The dominant shareowner's powerful position is also an issue that makes others reluctant to be active.
"Because the controlling shareholders are generally so powerful, there is a feeling you don't want to cross swords with them who seem to have a presence on a significant number of boards and whose interests are not altogether transparent," Sarwar said.
With private equity firms becoming more active in the region, there are signs that they are taking a more proactive approach. Saffar Capital, a boutique private equity firm with 60 per cent stake in Zawya and 11 per cent in Credit Suisse Saudi Arabia, is one which adopts such an approach, according to one of its senior officials.
Sabah Al Binali, principal and chief investment officer, is chairman of the Board of Directors on Zawya, and a director on the Board and a member of the Audit Committee of Credit Suisse Saudi Arabia. He advocates activism, especially when it comes to managing relationship with the Board of Directors to get the desired results.
"Shareholders need to manage the Board of Directors, and it is the Board who oversees management," he said. "In general, shareholders need to be much more active in holding the Board of Directors accountable, and demanding change when the Board fails in its duty or performance."
He added: "Shareholders only have a responsibility to themselves.

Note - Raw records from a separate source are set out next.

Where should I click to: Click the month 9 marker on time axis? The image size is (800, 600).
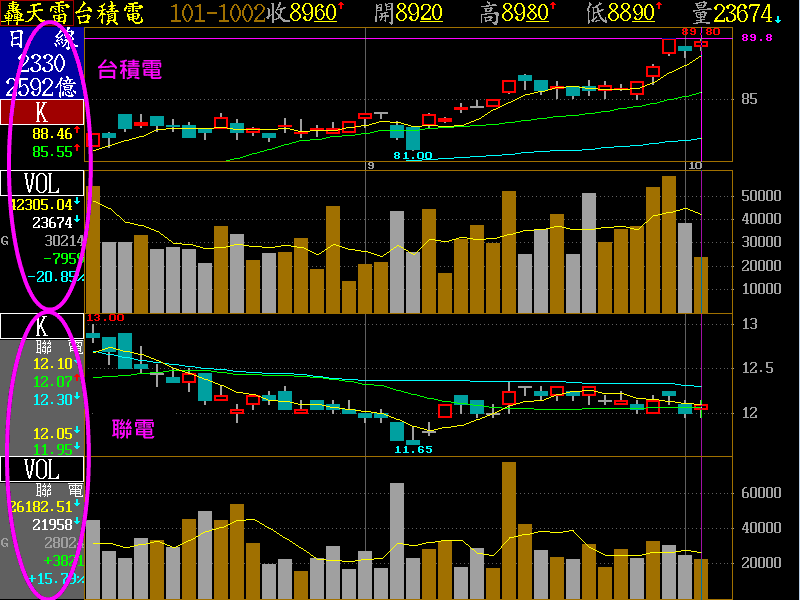[x=370, y=164]
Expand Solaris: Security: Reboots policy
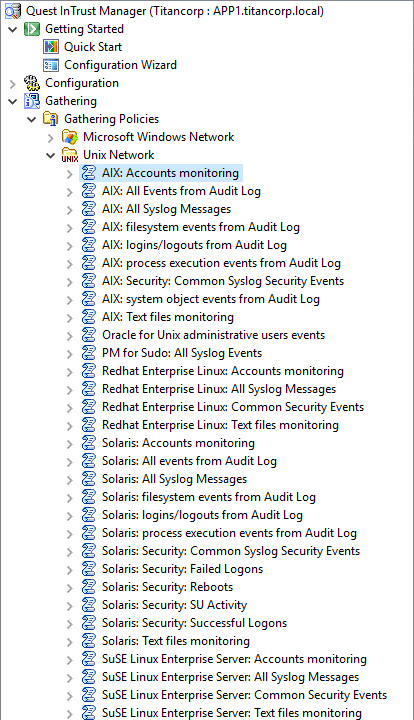Image resolution: width=414 pixels, height=720 pixels. pos(69,587)
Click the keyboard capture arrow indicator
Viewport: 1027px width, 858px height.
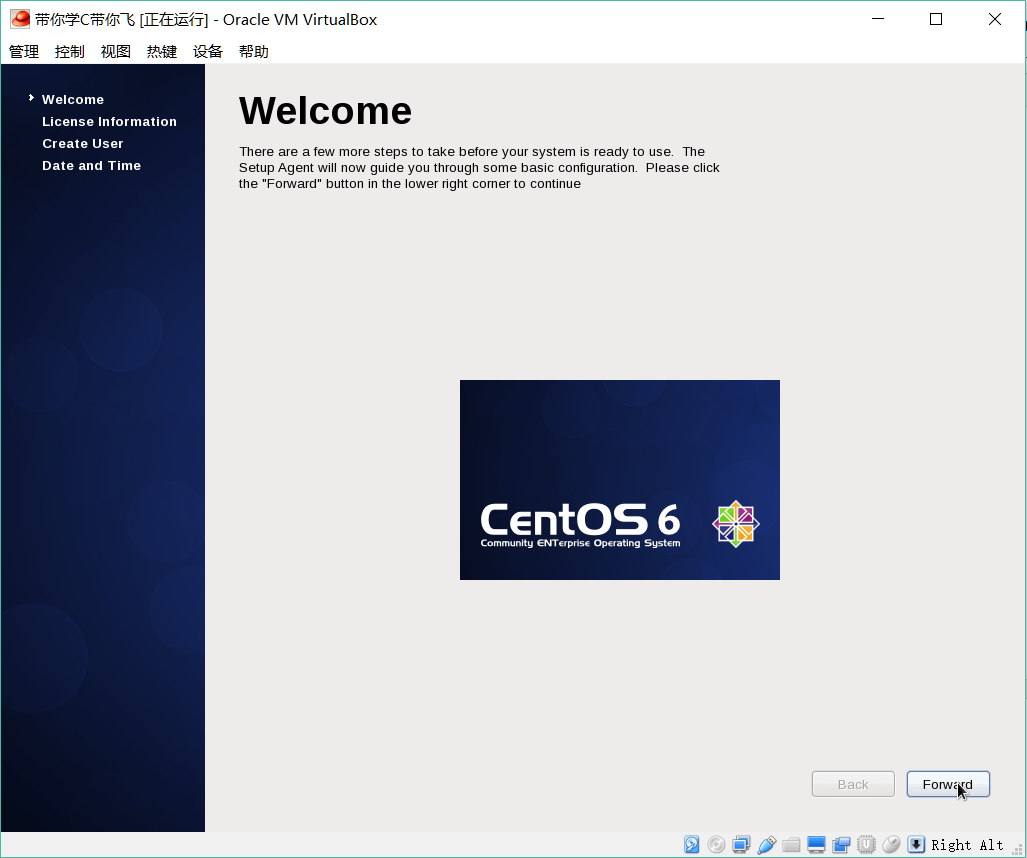[x=916, y=845]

It is their money, and if they do not try to look after it by holding the Board of Directors accountable, then they only have themselves to blame if they lose money due to mismanagement."
Even the institutional investors, which, in many cases, have a small representation in listed companies, have very little say in the operations of the company. Even those which have a larger representation, like some of the pension funds in Bahrain, Oman, Qatar and Saudi Arabia, Sarwar pointed out, remain quiet.

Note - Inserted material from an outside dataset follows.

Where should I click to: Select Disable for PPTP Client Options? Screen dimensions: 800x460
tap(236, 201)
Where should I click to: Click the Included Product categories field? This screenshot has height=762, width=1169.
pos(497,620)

In this regard, the existing laws, especially the Companies Act, are insufficient to provide protection to minority investors and requires immediate reform, according to Dr. Nasser Saeedi, chief economist at Dubai International Financial Centre (DIFC).

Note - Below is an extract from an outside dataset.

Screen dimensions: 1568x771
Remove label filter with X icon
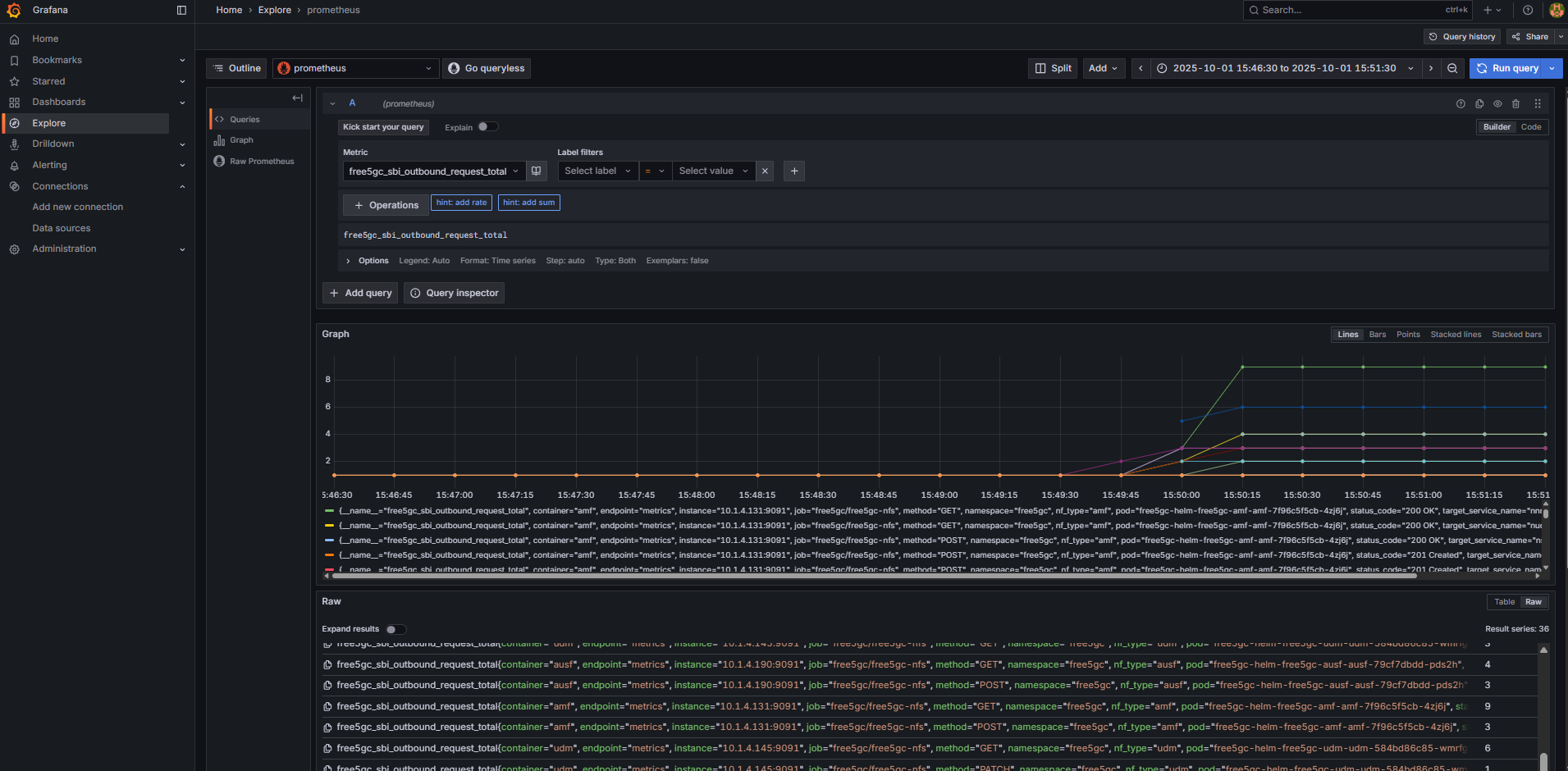(x=765, y=171)
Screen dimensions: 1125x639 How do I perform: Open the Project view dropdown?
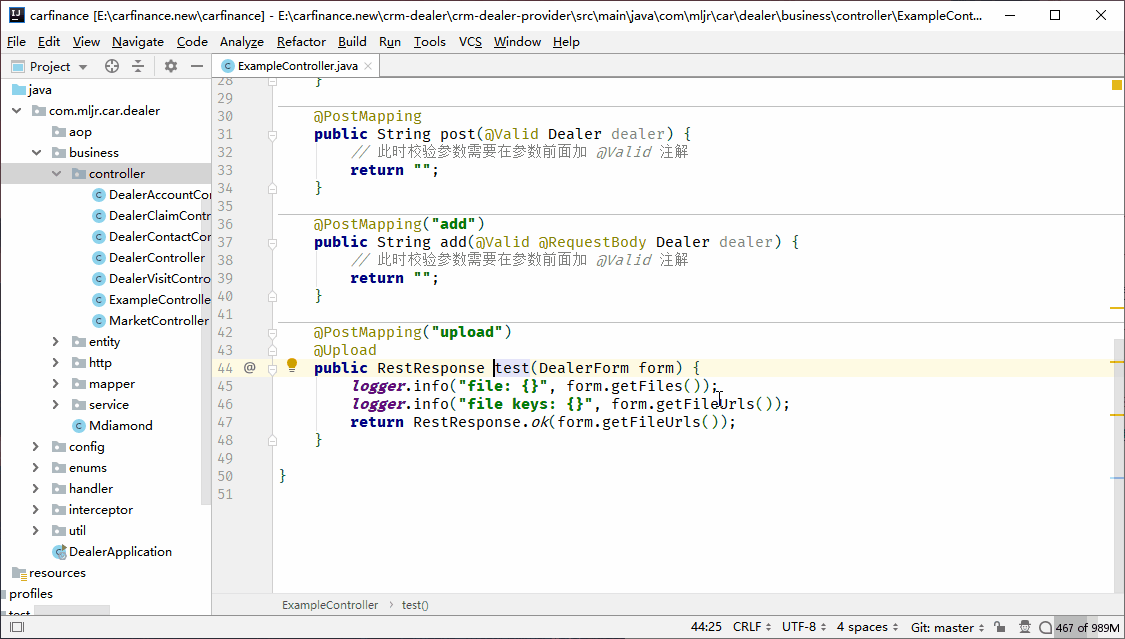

"That's one major issue and we have been advocating reform for that for a long time for increasing protection of minority shareholders and we believe that should happen not only for listed companies but for any private company," he said.
Specifically, when it comes to development of take over and merger codes, the region lags behind, Sarwar said. "And with majority shareholders dominating management in many cases, it has an adverse effect when companies are acquiring businesses. They are paying a huge premium over the market price with no one to question them."
Saeedi pointed out that it's the very lack of enough institutional investors that is in itself a reason for lack of shareholder activism. "To improve shareholder activism and strengthen it, you really need institutional investors," he said. "So you can well imagine the position for an individual investor who might be a small shareholder to become very active. It is expensive, they have to be really informed, and they may not be listened to, especially if the laws don't provide sufficient protection."
The problem lies with the structure of the region's markets. Some of the markets are closed to international institutional investors. And the classification of the region's markets as "frontier" and not "emerging" discourages most of such investors. So what happens, instead, is hedge funds flock here, which, for their own obvious reasons, have a short-term investment horizon.
"They [hedge funds] are not in there for the long-term," said Saeedi. "They are not in there to see you grow and improve your corporate governance. They are in there to make money and get out," he said.
That would mean increase in the onus of existing institutional investors — be it pension funds, private equity groups, insurance companies and mutual funds — to be more active on the boards.